Rossilda, 62, aprendeu a partejar com a avó

do enviado especial a Macapá

Boa parte dos moradores de Curiaú de Dentro e de Curiaú de Fora chamam "dona" Rossilda Joaquina da Silva de madrinha. Rossilda, 62, 11 filhos e 20 netos, tem 30 anos como parteira e fez mais de 200 partos nos dois Curiaús, distritos do município de Macapá.
Os bairros são antigos quilombos e Rossilda conta que aprendeu a partejar com a avó Joaquina, filha de escravos. Quinze anos atrás, fez um estágio na maternidade local e agora está entre as parteiras cadastradas, com direito a uma cesta básica e a um kit que inclui uma lanterna amarela.
Hoje Rossilda associa o que vem aprendendo no estágio aos conhecimentos e recursos comuns às parteiras da floresta. Emprega chás de ervas, faz massagens -"puxadas na barriga para ajeitar o bebê e tirar a dor"- e fica o tempo todo junto da mãe.
"Confiança e coragem é o que elas mais precisam", diz Rossilda. Na maioria das vezes, ela diz que apenas assistiu ao parto. "Quem faz nascer é a mãe mesmo."
As mulheres que na sexta-feira estavam chegando para o encontro das parteiras da floresta se apresentavam justamente como assistentes. Parto normal precisa só de assistência, não de intervenção, elas diziam.
Rossilda está entre as parteiras integradas a um programa e que, teoricamente, pode recorrer a ajuda médica. "Mas milhares de crianças nascem por aí e ninguém sabe como", afirma Eli Almeida, secretária do Trabalho e coordenadora do encontro de Macapá. "Os governos nem sabem como suas crianças estão nascendo."

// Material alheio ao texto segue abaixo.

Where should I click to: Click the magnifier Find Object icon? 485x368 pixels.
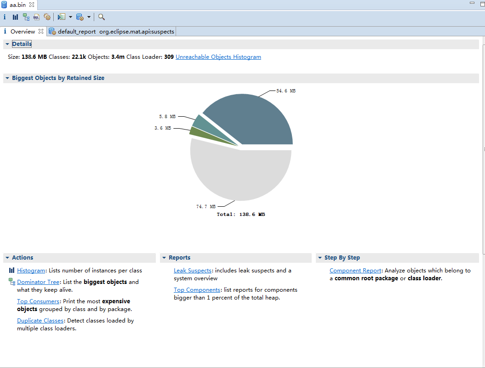(x=102, y=17)
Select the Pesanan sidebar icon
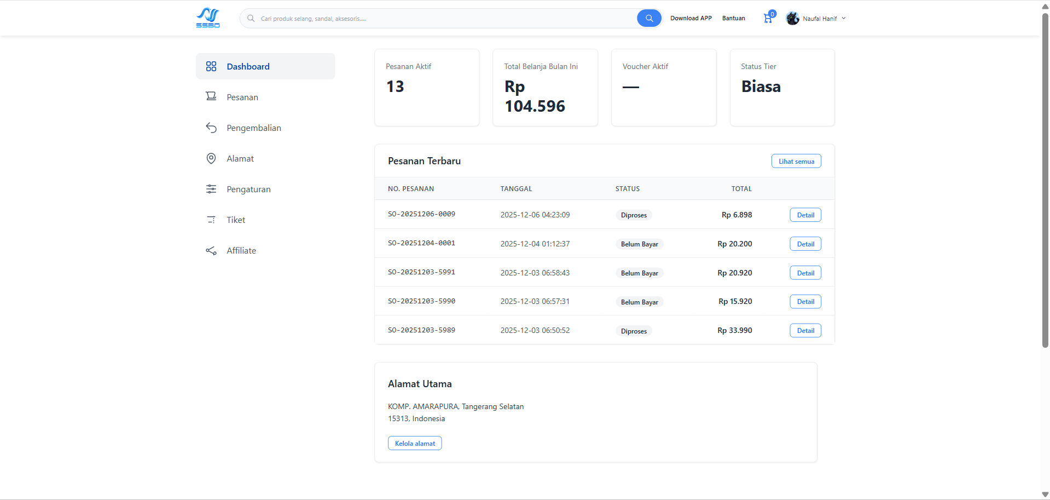The height and width of the screenshot is (500, 1050). pyautogui.click(x=211, y=97)
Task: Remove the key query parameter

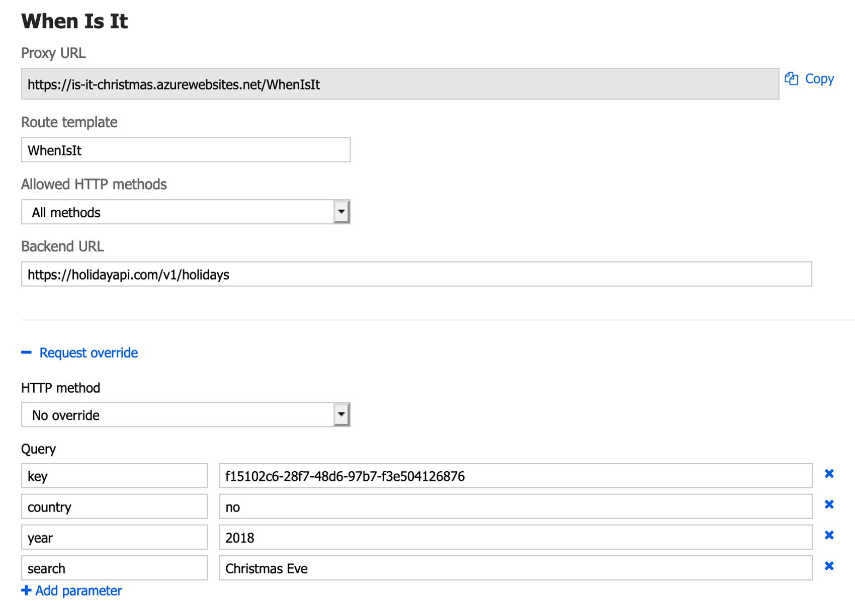Action: coord(829,474)
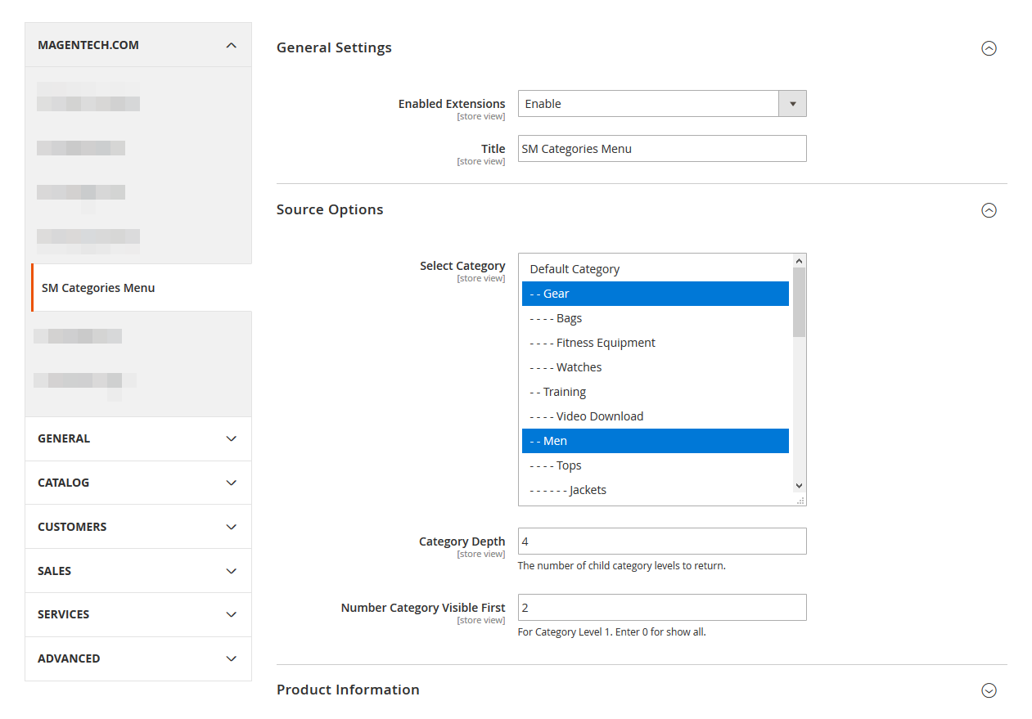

Rossilda diz que as mulheres que podem estão começando a preferir a maternidade. "Em casa, ficam com vergonha de gritar. No hospital ninguém liga."
As parteiras são chamadas pelas famílias assim que a mulher apresenta sinais de dilatação ou está sentindo dores. "Sem dor ninguém nasce", diz Rossilda. É a parteira quem corta o cordão umbilical e dá banho na criança. Faz assim durante oito dias, cuidando do bebê e ensinando a mãe. Depois a mãe seguirá uma dieta de 40 dias com caldo de galinha, mingau de aveia e de banana. Não deve comer nem pato, nem piranha.
Rossilda afirma que nenhuma mulher e nenhuma criança morreu em suas mãos e que nunca precisou de ajuda médica.
Mas que já viu muita mulher sofrer, como da última vez, "uma menina de primeira barriga" que passou horas com dores.
Não há dados comparativos entre a mortalidade materna em partos realizados em casa e aqueles feitos em hospital. Ivete Lourenço, da Rede Nacional de Parteiras e da ONG Cais do Parto, diz que o alto número de cesáreas em hospital aumenta os riscos de infecções para a mãe e o filho. Consequentemente, a mortalidade materna poderia ser maior nas maternidades. Já a mortalidade infantil tende a ser maior nos partos assistidos apenas por parteiras.